--- Dataset records ---

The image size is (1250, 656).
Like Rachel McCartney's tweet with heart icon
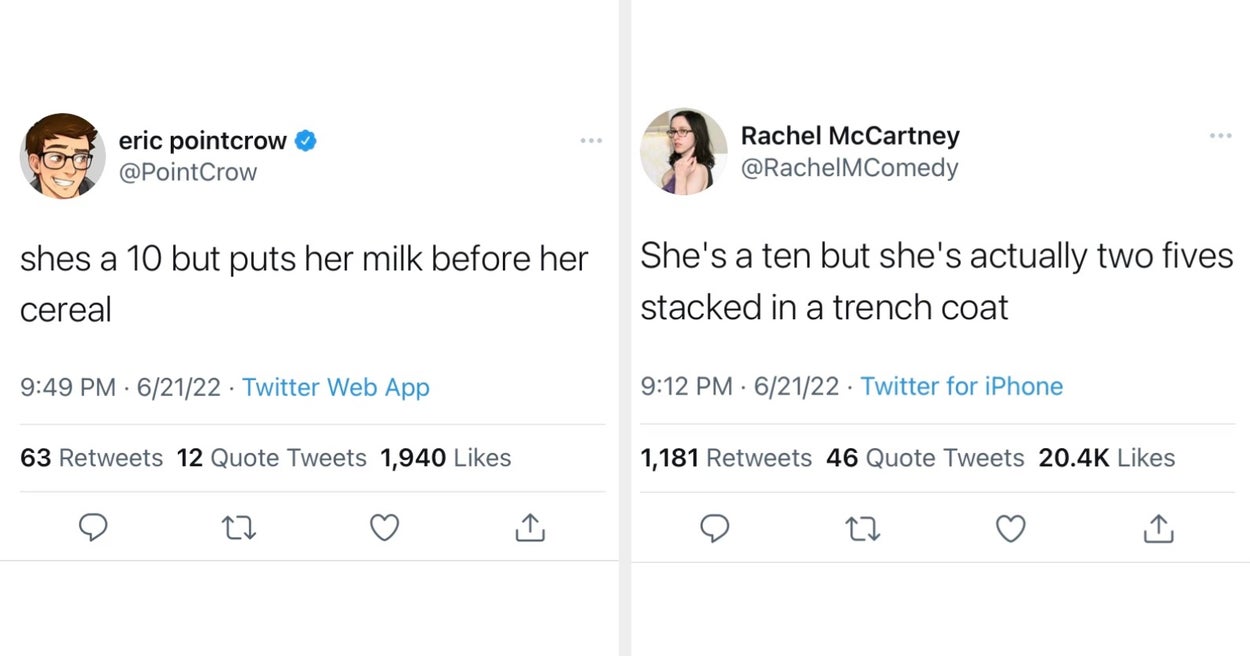[x=1011, y=528]
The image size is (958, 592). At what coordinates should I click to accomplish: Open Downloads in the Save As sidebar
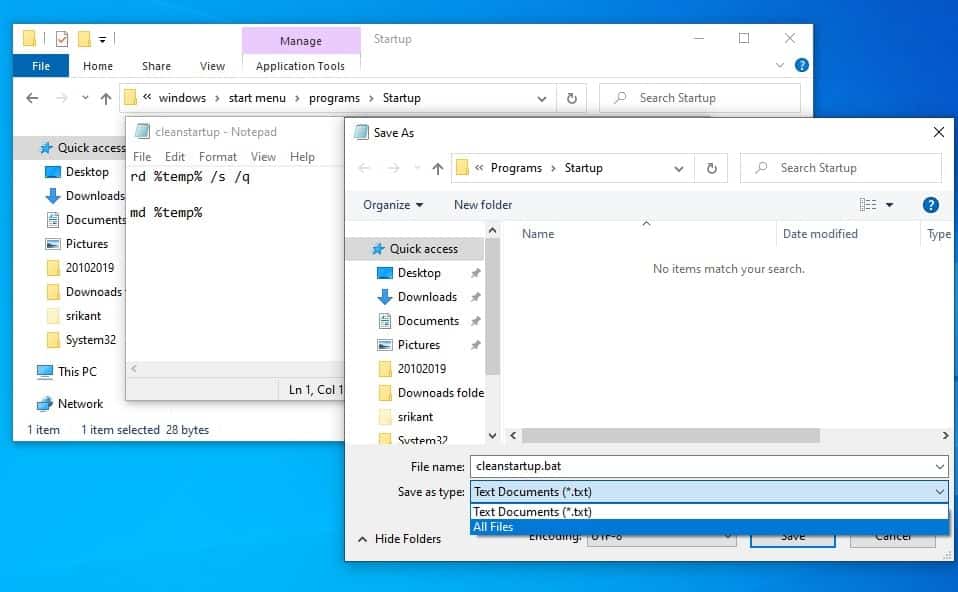pos(427,297)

---

**Exercise instructions:**
From the first line to the last, repeat the records above exactly, leaving out the pictures.

**Response:**
The image size is (1250, 656).
Like Rachel McCartney's tweet with heart icon
[x=1011, y=528]
The image size is (958, 592). At what coordinates should I click to accomplish: Open Downloads in the Save As sidebar
pos(427,297)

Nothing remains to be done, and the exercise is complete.